» **Task directions**: Find "This screenshot has width=606, height=642." in the records that follow; print that line and each subsequent line through the last one, verbatim and with nothing added.

Records from a collection:
====

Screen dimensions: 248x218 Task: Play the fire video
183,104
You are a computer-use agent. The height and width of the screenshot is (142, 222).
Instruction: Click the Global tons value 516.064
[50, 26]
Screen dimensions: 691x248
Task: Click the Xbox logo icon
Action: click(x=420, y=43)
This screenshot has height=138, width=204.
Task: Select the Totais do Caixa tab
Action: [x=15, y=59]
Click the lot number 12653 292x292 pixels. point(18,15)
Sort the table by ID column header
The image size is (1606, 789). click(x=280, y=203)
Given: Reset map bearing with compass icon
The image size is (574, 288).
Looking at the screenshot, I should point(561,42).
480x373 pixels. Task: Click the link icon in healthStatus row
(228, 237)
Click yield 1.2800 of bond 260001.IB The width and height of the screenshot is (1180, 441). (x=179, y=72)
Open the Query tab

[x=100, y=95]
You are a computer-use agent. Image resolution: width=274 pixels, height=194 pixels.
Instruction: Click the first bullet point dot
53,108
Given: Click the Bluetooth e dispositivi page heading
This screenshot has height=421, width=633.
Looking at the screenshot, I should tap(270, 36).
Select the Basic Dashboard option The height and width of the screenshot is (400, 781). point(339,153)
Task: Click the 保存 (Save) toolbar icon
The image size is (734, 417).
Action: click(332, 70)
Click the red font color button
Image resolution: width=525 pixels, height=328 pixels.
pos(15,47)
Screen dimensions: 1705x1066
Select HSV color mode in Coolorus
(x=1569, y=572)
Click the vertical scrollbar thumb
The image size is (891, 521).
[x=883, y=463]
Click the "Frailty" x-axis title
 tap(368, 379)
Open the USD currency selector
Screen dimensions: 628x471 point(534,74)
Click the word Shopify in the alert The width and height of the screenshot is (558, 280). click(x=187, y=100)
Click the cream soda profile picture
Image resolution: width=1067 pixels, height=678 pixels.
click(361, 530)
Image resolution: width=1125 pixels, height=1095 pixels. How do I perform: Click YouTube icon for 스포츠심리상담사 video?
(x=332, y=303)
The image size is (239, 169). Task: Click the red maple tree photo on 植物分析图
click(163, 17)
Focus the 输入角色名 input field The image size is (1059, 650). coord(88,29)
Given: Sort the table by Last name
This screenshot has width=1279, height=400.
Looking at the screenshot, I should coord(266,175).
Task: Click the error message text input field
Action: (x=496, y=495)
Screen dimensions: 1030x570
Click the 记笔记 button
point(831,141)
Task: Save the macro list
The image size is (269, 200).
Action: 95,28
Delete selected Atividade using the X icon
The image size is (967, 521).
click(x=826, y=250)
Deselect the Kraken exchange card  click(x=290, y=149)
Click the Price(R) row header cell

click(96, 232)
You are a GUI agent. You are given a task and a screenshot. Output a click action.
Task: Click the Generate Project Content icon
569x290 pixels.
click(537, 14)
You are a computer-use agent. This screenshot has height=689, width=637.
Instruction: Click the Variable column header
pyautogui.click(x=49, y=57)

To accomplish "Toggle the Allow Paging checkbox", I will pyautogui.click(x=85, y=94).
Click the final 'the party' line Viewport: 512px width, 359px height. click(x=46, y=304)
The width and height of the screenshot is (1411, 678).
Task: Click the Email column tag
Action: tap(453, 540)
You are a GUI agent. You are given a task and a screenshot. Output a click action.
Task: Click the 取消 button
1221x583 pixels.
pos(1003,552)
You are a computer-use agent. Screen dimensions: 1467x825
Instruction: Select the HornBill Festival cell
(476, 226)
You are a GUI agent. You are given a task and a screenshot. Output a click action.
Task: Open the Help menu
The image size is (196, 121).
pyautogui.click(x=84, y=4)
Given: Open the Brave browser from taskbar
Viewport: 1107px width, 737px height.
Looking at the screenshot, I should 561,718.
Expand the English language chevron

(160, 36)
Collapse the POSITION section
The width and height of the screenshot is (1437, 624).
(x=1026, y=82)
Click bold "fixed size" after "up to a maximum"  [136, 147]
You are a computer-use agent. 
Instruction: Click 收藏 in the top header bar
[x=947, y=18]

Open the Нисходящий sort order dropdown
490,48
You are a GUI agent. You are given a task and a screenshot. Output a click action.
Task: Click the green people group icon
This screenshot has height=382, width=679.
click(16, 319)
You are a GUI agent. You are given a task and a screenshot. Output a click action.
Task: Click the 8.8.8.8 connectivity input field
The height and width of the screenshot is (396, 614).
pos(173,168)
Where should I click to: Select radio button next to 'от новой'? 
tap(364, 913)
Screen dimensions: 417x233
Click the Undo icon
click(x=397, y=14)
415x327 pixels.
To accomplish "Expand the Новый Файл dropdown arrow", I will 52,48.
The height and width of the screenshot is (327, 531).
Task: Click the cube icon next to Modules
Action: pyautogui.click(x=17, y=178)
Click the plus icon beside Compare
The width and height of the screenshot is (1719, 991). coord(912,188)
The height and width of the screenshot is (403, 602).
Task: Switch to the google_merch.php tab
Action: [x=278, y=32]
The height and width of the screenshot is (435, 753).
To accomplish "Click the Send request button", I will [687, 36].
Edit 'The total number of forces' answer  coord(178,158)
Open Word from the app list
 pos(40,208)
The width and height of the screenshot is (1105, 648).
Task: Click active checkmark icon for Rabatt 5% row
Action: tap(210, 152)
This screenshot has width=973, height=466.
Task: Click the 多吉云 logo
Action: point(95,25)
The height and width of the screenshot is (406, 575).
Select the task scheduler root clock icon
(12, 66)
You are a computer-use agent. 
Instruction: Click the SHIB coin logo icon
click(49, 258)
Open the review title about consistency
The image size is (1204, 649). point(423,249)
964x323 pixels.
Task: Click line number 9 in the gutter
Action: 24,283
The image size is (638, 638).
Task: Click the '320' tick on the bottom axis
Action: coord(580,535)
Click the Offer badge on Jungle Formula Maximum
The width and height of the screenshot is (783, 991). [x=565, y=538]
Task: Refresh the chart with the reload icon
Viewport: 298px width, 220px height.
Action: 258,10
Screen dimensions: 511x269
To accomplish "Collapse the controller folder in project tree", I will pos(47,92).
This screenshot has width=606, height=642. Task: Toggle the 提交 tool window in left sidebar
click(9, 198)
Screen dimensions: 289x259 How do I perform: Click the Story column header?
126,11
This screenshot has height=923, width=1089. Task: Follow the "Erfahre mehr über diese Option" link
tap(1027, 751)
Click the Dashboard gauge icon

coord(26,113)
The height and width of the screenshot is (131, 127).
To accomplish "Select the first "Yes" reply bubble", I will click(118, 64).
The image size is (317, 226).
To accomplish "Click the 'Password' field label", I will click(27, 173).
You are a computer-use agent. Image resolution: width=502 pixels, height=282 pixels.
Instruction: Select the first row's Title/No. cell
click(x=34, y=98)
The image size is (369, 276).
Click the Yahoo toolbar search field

====

» **Your solution**:
This screenshot has width=606, height=642. Task: Toggle the 提交 tool window in left sidebar
click(9, 198)
Screen dimensions: 289x259 How do I perform: Click the Story column header?
126,11
This screenshot has height=923, width=1089. Task: Follow the "Erfahre mehr über diese Option" link
tap(1027, 751)
Click the Dashboard gauge icon

coord(26,113)
The height and width of the screenshot is (131, 127).
To accomplish "Select the first "Yes" reply bubble", I will click(118, 64).
The image size is (317, 226).
To accomplish "Click the 'Password' field label", I will click(27, 173).
You are a computer-use agent. Image resolution: width=502 pixels, height=282 pixels.
Instruction: Select the first row's Title/No. cell
click(x=34, y=98)
The image size is (369, 276).
Click the Yahoo toolbar search field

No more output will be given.